8

Suppose I want to generate $X_1, \ldots, X_n$ Bernoulli random variables such that:

$$ Corr(X_i, X_j) = \rho $$

for all $i \neq j$.

I am wondering what method I might be able to use (I will be trying to do this in R). I am thinking of using Couplas, but could anyone guide me how to implement this? Thanks.

amoeba
  • 93,463
  • 28
  • 275
  • 317
user321627
  • 2,511
  • 3
  • 13
  • 49

1 Answers1

10

Because this correlation matrix is so symmetric, we might try to solve the problem with a symmetric distribution.

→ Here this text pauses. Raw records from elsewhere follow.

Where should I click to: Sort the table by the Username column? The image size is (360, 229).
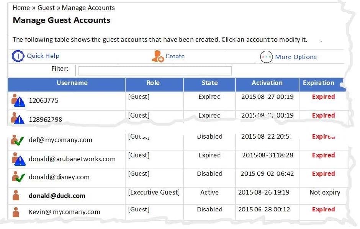point(72,83)
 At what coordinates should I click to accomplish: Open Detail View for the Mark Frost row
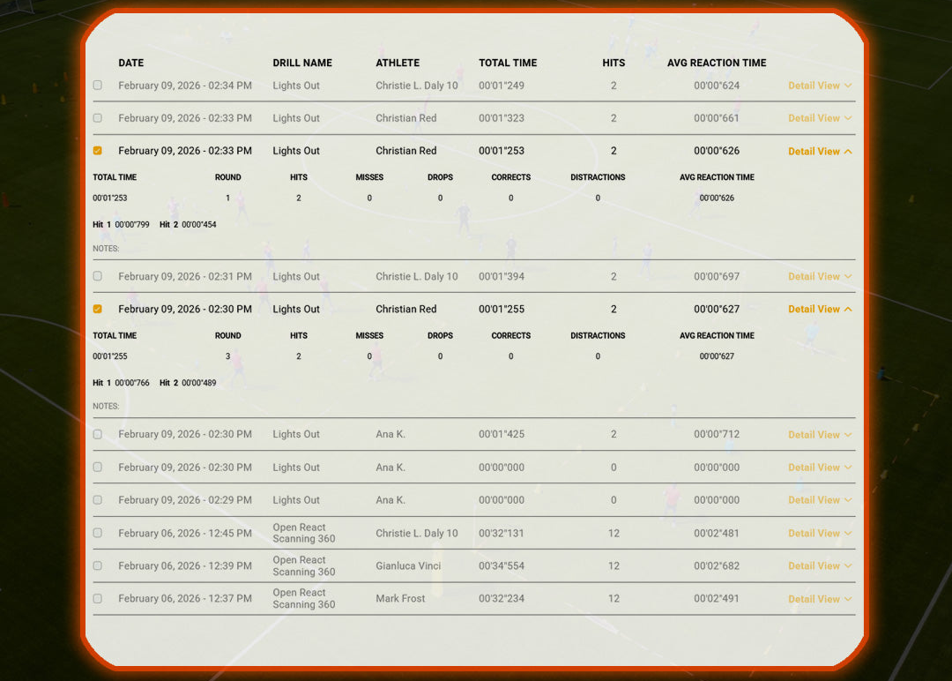[x=819, y=599]
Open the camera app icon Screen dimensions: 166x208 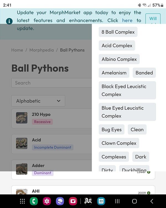(73, 201)
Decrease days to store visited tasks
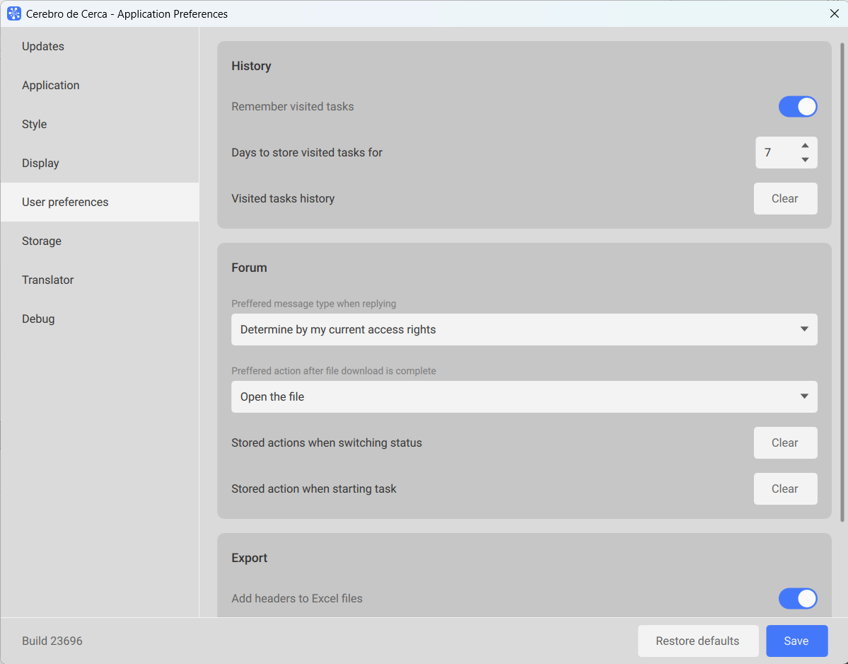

One of the simplest that gives sufficient flexibility in varying the correlation is the following. Given $d\ge 2$ variables, define a distribution on the set of $d$-dimensional binary vectors $X$ by assigning probability $q$ to $X=(1,1,\ldots, 1)$, probability $q$ to $X=(0,0,\ldots, 0)$, and distributing the remaining probability $1-2q$ equally among the $d$ vectors having exactly one $1$; thus, each of those gets probability $(1-2q)/d$. Note that this family of distributions depends on just one parameter $0\le q\le 1/2$.

It's easy to simulate from one of these distributions: output a vector of zeros with probability $q$, output a vector of ones with probability $q$, and otherwise select uniformly at random from the columns of the $d\times d$ identity matrix.

All the components of $X$ are identically distributed Bernoulli variables. They all have common parameter

$$p = \Pr(X_1 = 1) = q + \frac{1-2q}{d}.$$

Compute the covariance of $X_i$ and $X_j$ by observing they can both equal $1$ only when all the components are $1$, whence

$$\Pr(X_i=1=X_j) = \Pr(X=(1,1,\ldots,1)) = q.$$

This determines the mutual correlation as

$$\rho = \frac{d^2q - ((d-2)q + 1)^2}{(1 + (d-2)q)(d-1 - (d-2)q)}.$$

Given $d \ge 2$ and $-1/(d-1)\le \rho \le 1$ (which is the range of all possible correlations of any $d$-variate random variable), there is a unique solution $q(\rho)$ between $0$ and $1/2$.

Simulations bear this out. Beginning with a set of $21$ equally-spaced values of $\rho$, the corresponding values of $q$ were computed (for the case $d=8$) and used to generate $10,000$ independent values of $X$. The $\binom{8}{2}=28$ correlation coefficients were computed and plotted on the vertical axis. The agreement is good.

Figure

I carried out a range of such simulations for values of $d$ between $2$ and $99$, with comparably good results.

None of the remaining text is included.